If we explore specific examples
of what is claimed to be collective kamma we will see just how problematic the idea is. Let us look at the monstrous
crimes the Nazis committed against
European Jewry during the Second World War. If some form of collective kamma operates
something like this would have be necessary. Kamma would have had to manipulate things so that six million evil-doers were reborn in what was
to become Nazi occupied Europe and be living
there between 1939 and 1945. Then it
would have had to pre-plan and arrange the social and political situation in Germany so that
a fanatical anti-Semite came to power. Concordant to this it would have been
necessary to select millions of other people to be reborn in Germany with
attitudes and outlooks that either supported Nazism, or were too apathetic or to frightened to oppose it.

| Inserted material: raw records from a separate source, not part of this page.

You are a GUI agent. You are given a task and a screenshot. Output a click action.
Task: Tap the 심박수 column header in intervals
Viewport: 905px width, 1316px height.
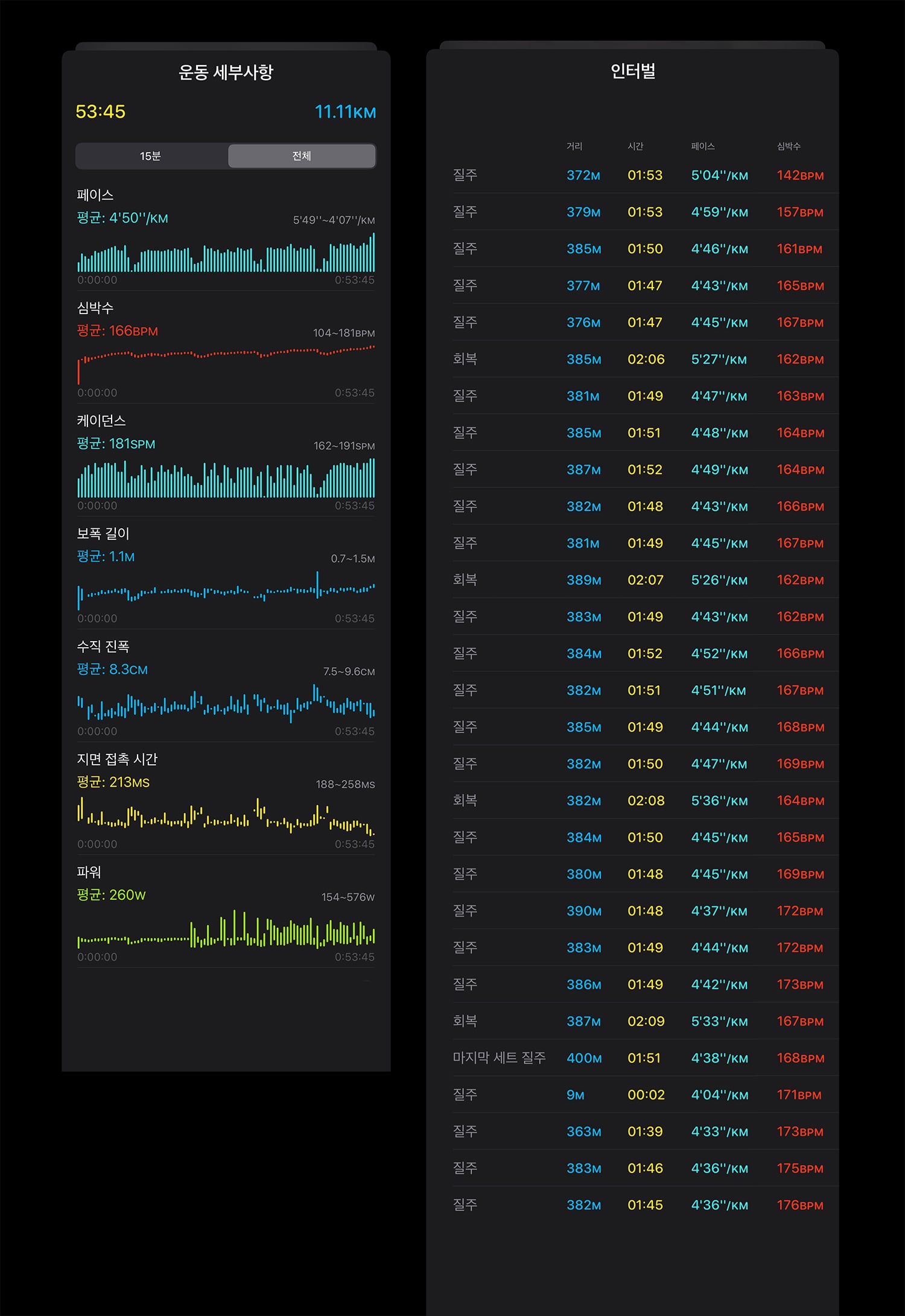(x=789, y=146)
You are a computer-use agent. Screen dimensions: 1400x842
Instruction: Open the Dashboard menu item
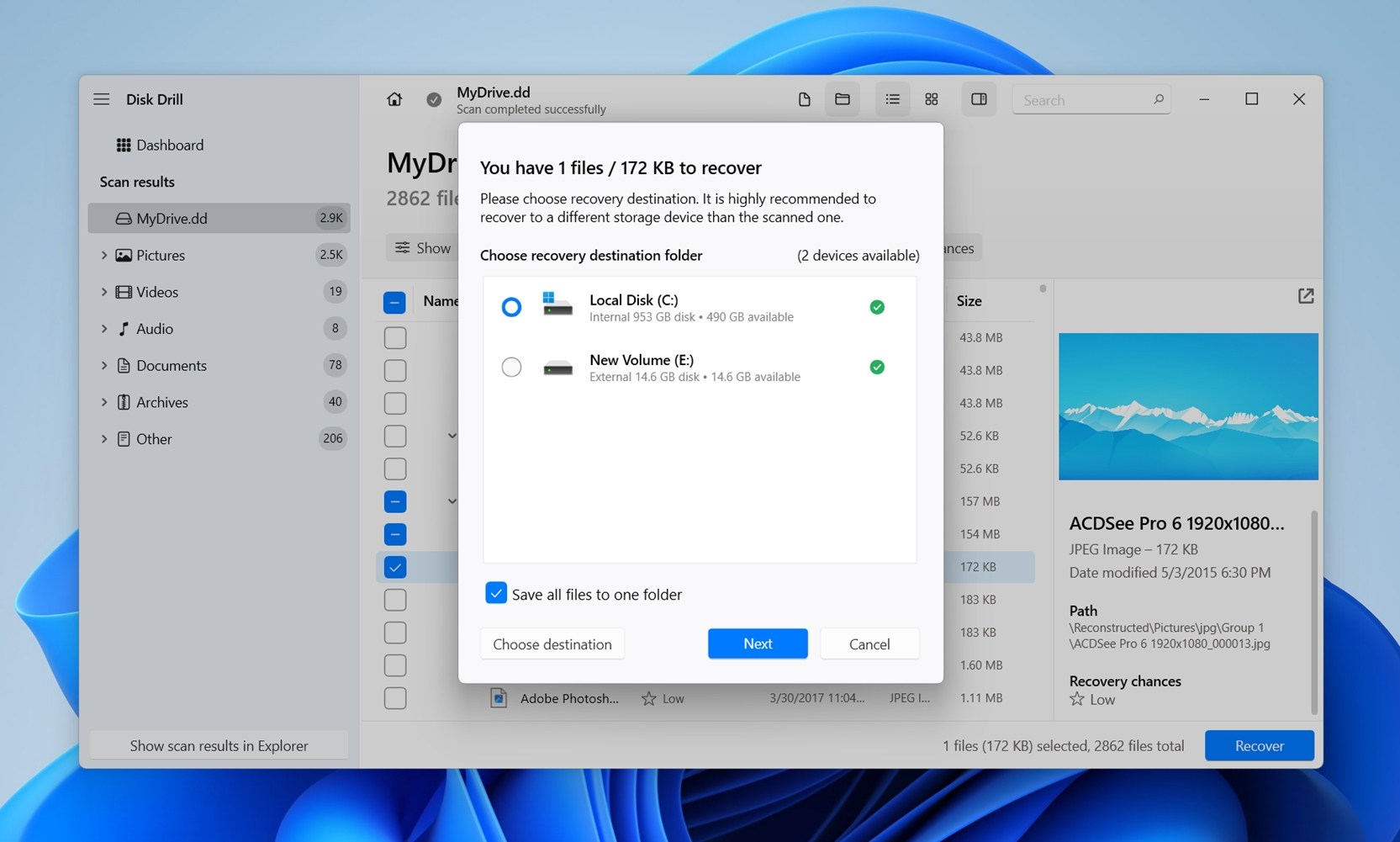click(169, 145)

And when the required six million Jews had suffered sufficiently for their past evil deeds, kamma
would have had to then arrange and manipulate
innumerable complex causes and
effects in such ways that the war ended. Kamma must be as powerful and as
intelligent as any supreme being!
Let us examine the 2004 tsunami, another event
often sited as an example of collective kamma. The tsunami killed some 200,000 people, injured another million and
left hundreds of thousands of others homeless. Even the most ill-informed person knows that the directly observable
cause of the tsunami was an earthquake that shifted the tectonic plates on the
floor of the ocean off the coast of Sumatra.
This released a vast amount of energy
which in turn caused huge waves to form. For this to be collective kamma
it would require several things. As with the Holocaust, kamma would have had to
pre-plan things so that vast numbers of people were in the effected area,
either because they were reborn there and lived there, or that they were visiting the area at the chosen time,
i.e. in the late morning of the 26th December. Extraordinarily, amidst the chaos of the
deluge, the panic, the collapsing buildings and the debris being swept along, kamma would have had to arrange things so that the thousands of
victims involved got their exact kammic retribution, no more and no less – so
that those whose kamma required them to be killed were killed, that those whose
kamma required them to be seriously injured
were so injured, that those who only had to sustain minor injuries did
so, and those whose kamma required only that their houses be destroyed suffered
only that loss, and so on. But even more extraordinary, for kamma to be
responsible for the tsunami would require
accepting that it is able to influence
the Earth’s tectonic plates so
that they moved to just the right extent
and at just the right time so that the resulting waves play out
thousands of people’s kamma. Apart from stretching credibility beyond breaking
point, I reject the idea of collective kamma because if such a thing existed
the Buddha would have mentioned it. And he does not.